The Hackesche Höfe are the largest intact courtyard complex, consisting of eight inter-connected courtyards with stunning architectural features. Here, artists exhibit their work, concerts take place and people can meet, stay overnight, eat, drink and see the latest national and international films.
The Hackesche Höfe are in the vicinity of the attractive Rosenhöfe and the Sophienstrasse arcade.
[Image: Manfred Brückels on Wikimedia]
Location: Mitte, 10178 Berlin
The history of the Stadtschloss – the Royal Residence – is a telling example of the city's eventful past, and of how the people of Berlin are dealing with their history today. The site has always been a symbol of the power and significance of the city and its respective rulers. From the 18th century onwards, the residence symbolised the supremacy of the Prussian state.
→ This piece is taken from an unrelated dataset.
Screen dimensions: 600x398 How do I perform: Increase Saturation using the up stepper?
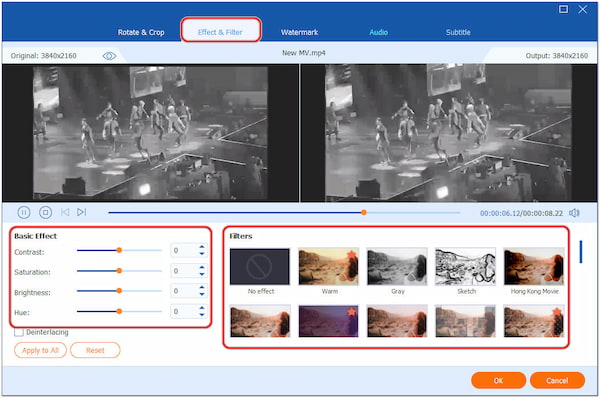pyautogui.click(x=202, y=268)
After the destructions during World War II, the East German government erected a palace for the socialist republic on the same site, which was to symbolise the power of working classes.
After the reunification, however, a prolonged debate about the future of this site in the German parliament ended with a compromise: the Royal Residence is to be partially recreated in order to retain the old 'face' of the original building. This reflects the ongoing dispute amongst Berliners over whether it is better to guard the heritage of their city through re-building, or to foster new architecture. The actual site is currently a piece of grass land waiting to be re-used.
[Image: Allie_Caulfield on flickr]
Location: Platz der Republik 1, 11011 Berlin
The buildings of the new government precinct, near the old Reichstag, are a symbol of the new, reunited Germany and the renewed importance of its capital city.
The Bundesband (ribbon of government), is situated on a stretch of land that used to be no-man's-land along the Berlin Wall, in the very centre of the city, up to 1989. Rather poignantly, in 1991, the government decided to build its new home on this site, to signify the importance of the German re-unification.
Discover the Federal Chancellery at the heart of the development, which was the biggest building site in Europe in the early 1990s. This construction is hailed as almost certainly the most ground-breaking of the new buildings.
[Image The Reichstag: Wolfgang Staudt on flickr]
Location: Lindenstraße 9-14, 10969 Berlin
The Libeskind Bau of the Jewish Museum epitomizes a novel approach to museum buildings and to dealing with the gruesome past of the Holocaust.
Its architect is Daniel Libeskind, who also won the commission for the re-development of Ground Zero in New York. Explore the series of buildings that are as much a sculpture as a museum. The construction was widely discussed among Berliners even before its opening in autumn 2001.
This museum provides a unique experience of remembrance and can pride itself on a series of ground-breaking and thought-provoking exhibitions. Libeskind also designed the Glass Courtyard, the third constructional extension to the museum, which opened to the public in 2007.
[Image: Stefan Kemmerling on Wikimedia]
Architecture: further cultural references
Find out more about the city's many famous architectural landmarks in 'Highlights in Berlin', by Clemens Beeck, 2008, Jaron Verlag
Sonnenallee (1999) – this feature film, directed by Leander Haußmann, is based on the novel 'At the shorter end of Sonnenallee', by Thomas Brussig (Berlin: Volk und Wissen, 1999). It is a light-hearted treatment of the lives of teenagers on the Eastern side of the Berlin Wall for whom 'life with the Wall' is an every-day routine full of monotony but also of many forbidden pleasures.
Karl Friedrich Schinkel (1781-1841) – some call him the 'last great architect' who shaped the face of Berlin as the Prussian capital. Many of the most famous buildings in the city such as Neue Wache or Altes Museum are neo-classicist Schinkel buildings.